Thomas Bayes and the Theorem in the Drawer

 

Thomas Bayes and the Theorem in the Drawer

How a quiet minister's forgotten idea became the engine inside every AI

#Mathematics #Probability #Bayes #BayesianThinking




Margaret is a senior software engineer. Timothy is her junior colleague. They work in a grand Victorian library in London — where every question deserves a careful answer, and curiosity is always welcome.


Margaret was reshelving when Timothy arrived.

She did this herself, always, despite the library having staff for precisely that purpose. She said it kept her familiar with what was there. Timothy suspected it also kept her away from her desk when she did not wish to be interrupted, and so he waited near the reading table, coat still on, until she came around the corner with an empty trolley and the expression of someone who had been expecting him anyway.

"You have a question," she said. "Not a work question."

"A mathematics question." He sat down. "I've been thinking about probability.

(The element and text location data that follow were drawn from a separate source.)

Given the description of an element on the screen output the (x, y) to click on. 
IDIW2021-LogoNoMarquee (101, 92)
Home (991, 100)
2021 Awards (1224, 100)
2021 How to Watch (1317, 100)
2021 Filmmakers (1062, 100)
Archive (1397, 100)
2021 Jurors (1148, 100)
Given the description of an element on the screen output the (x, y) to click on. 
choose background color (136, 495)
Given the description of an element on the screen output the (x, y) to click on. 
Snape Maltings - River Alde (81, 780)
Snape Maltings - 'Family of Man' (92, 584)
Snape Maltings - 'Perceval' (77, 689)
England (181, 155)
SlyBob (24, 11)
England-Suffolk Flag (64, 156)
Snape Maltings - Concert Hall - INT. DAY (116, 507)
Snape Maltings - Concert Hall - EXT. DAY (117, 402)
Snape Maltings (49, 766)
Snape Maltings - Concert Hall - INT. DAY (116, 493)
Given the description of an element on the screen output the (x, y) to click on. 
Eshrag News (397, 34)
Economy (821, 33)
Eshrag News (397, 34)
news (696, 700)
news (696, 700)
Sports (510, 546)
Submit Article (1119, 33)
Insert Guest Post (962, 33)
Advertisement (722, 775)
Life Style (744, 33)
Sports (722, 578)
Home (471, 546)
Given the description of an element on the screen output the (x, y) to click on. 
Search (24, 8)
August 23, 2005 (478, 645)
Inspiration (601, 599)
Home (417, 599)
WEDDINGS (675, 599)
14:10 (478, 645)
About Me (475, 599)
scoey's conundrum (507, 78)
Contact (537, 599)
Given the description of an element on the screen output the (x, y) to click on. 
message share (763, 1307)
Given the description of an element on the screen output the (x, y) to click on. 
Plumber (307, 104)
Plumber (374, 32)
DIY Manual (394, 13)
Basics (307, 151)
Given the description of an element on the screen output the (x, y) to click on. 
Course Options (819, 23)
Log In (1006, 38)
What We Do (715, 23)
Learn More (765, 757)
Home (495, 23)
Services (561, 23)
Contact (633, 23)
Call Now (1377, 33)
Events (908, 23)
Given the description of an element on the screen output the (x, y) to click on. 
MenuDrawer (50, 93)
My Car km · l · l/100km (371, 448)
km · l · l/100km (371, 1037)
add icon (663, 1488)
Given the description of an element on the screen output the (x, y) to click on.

About how we make decisions when we don't have complete information. And every time I read about it, people mention something called Bayes' Theorem. They say it's fundamental. They say once you understand it you can't unsee it." He paused. "I don't understand it."

Margaret set the trolley against the wall. "How much probability do you know?"

"Enough to be confused by Bayes specifically."

She pulled out the chair across from him and sat down. "Then let me tell you about a man named Thomas Bayes. Because the theorem is easier to understand if you understand why he wrote it down — and easier still if you know that he never meant for anyone to see it."


The Man Who Put His Ideas in a Drawer

"Thomas Bayes was born in 1702," Margaret said. "He was a nonconformist minister in Tunbridge Wells — a quiet, scholarly man who spent most of his life doing what clergymen of that era did. Tending his congregation. Reading. Thinking. Writing things down that he did not publish."

"Why not publish?"

"He published almost nothing. Two works in his lifetime, one of them anonymous. He was, by all accounts, a man who thought deeply and shared cautiously." She folded her hands on the table. "What he left behind — when he died in 1761 — was a collection of papers. Among them was an unpublished essay. His friend Richard Price found it, recognised it as significant, edited it, and sent it to the Royal Society two years after Bayes was dead."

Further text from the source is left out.